### THE INPUT

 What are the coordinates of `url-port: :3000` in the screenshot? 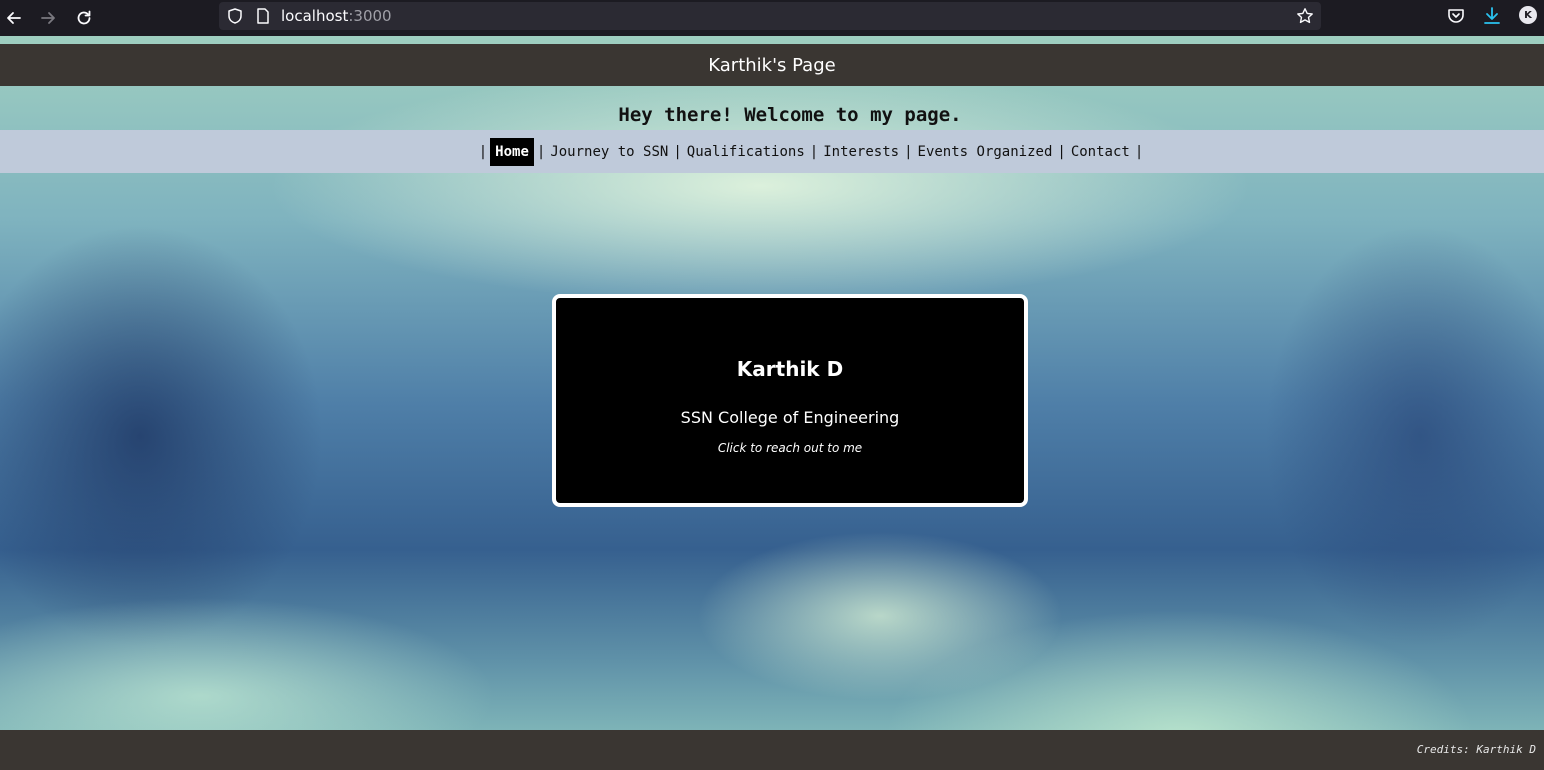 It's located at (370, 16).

==

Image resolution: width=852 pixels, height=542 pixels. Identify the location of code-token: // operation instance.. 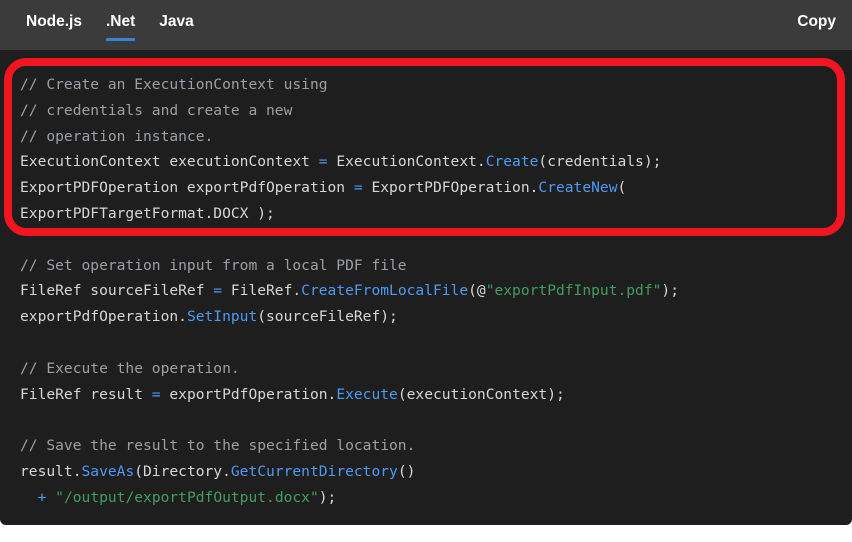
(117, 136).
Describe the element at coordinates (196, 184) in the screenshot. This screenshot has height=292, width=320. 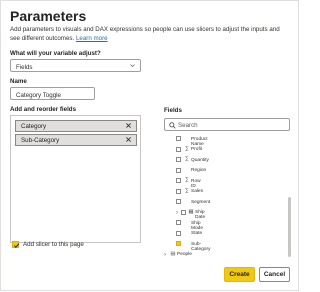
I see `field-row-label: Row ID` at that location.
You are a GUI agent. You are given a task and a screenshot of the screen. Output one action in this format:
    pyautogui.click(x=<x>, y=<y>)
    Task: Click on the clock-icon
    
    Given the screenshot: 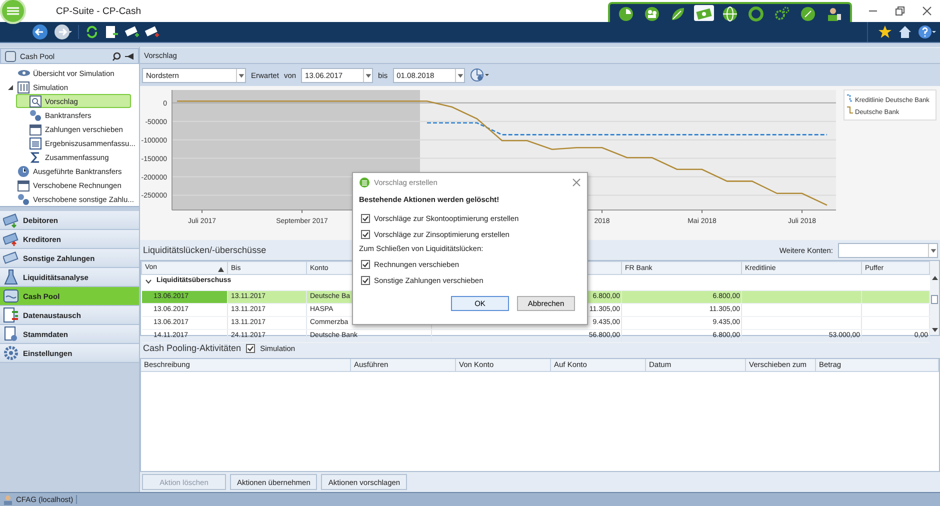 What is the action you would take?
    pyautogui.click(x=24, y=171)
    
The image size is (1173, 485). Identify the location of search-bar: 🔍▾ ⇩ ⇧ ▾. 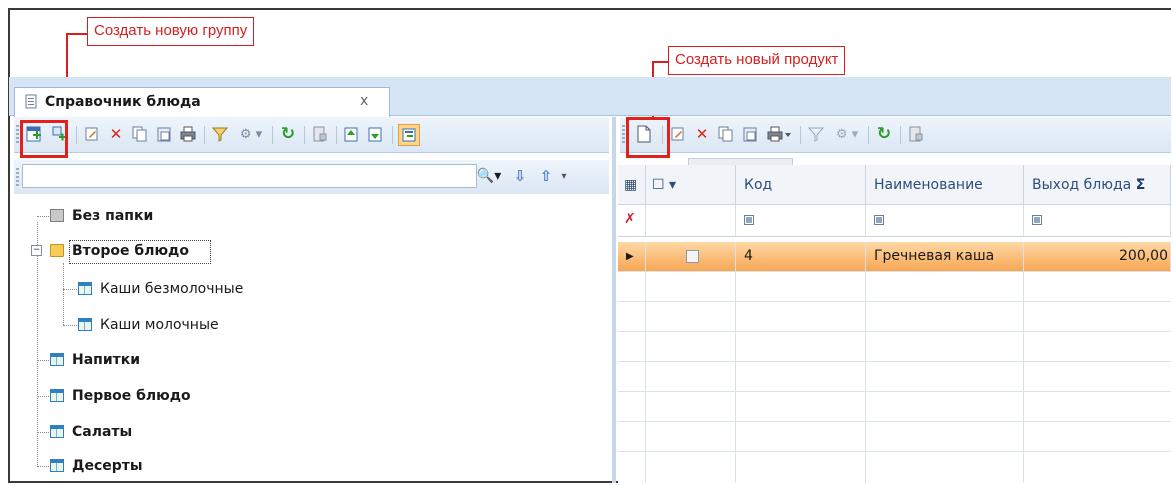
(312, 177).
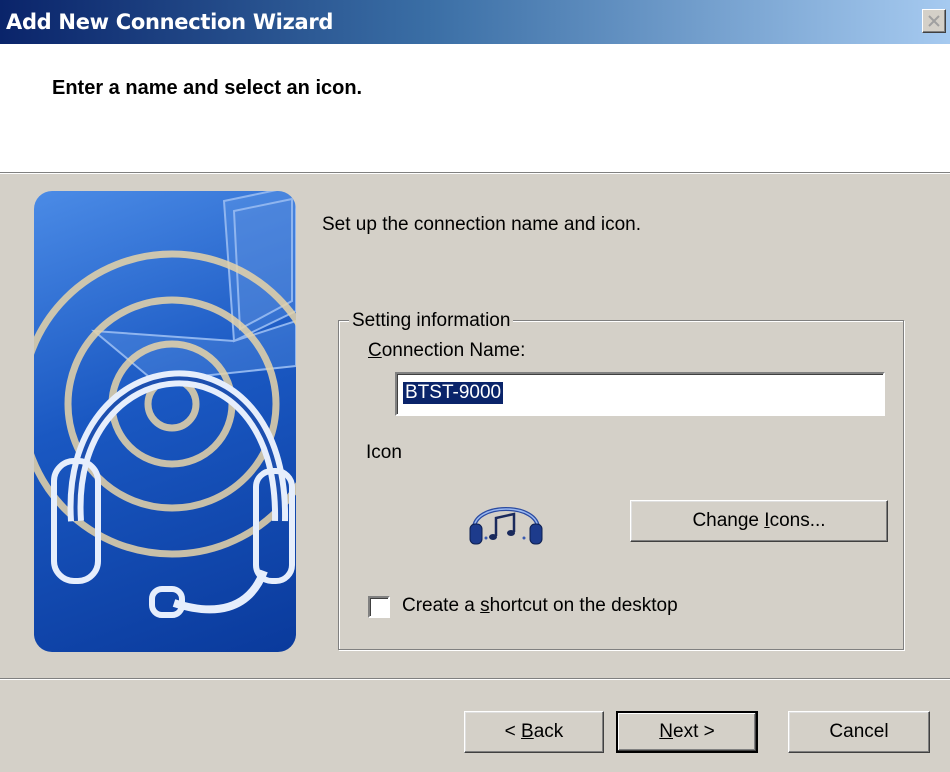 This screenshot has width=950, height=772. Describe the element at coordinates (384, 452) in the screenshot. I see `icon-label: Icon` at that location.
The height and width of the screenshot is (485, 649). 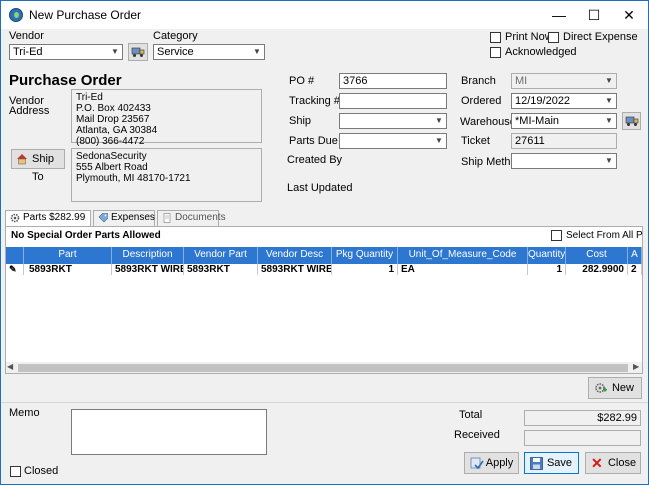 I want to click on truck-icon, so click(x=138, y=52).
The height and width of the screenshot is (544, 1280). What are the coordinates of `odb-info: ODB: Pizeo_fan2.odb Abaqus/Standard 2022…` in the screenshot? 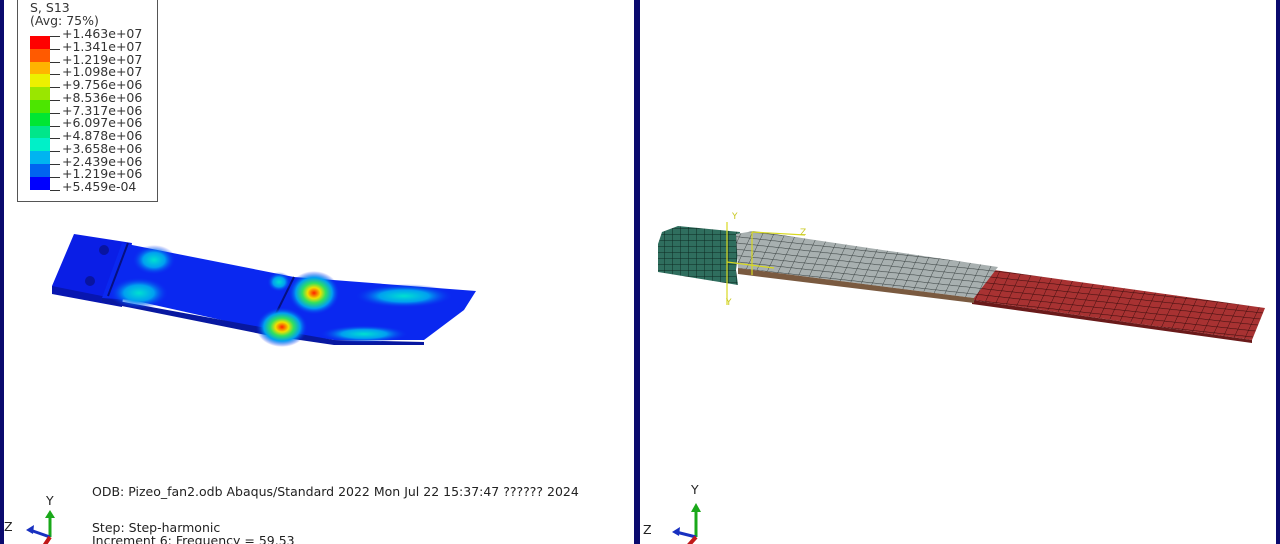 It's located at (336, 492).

### WHAT IS NEEDED
In the records, replace "Identify" with "Give" in the lines starting at the one containing "The image size" and ending at the one containing "This screenshot has width=950, height=772.", and change nothing else. Give back only those lines, and leave the pictures out.

### RESPONSE TO THE EXERCISE
The image size is (1173, 485). Give the location of search-bar: 🔍▾ ⇩ ⇧ ▾. 
(312, 177).
 This screenshot has width=950, height=772. Describe the element at coordinates (384, 452) in the screenshot. I see `icon-label: Icon` at that location.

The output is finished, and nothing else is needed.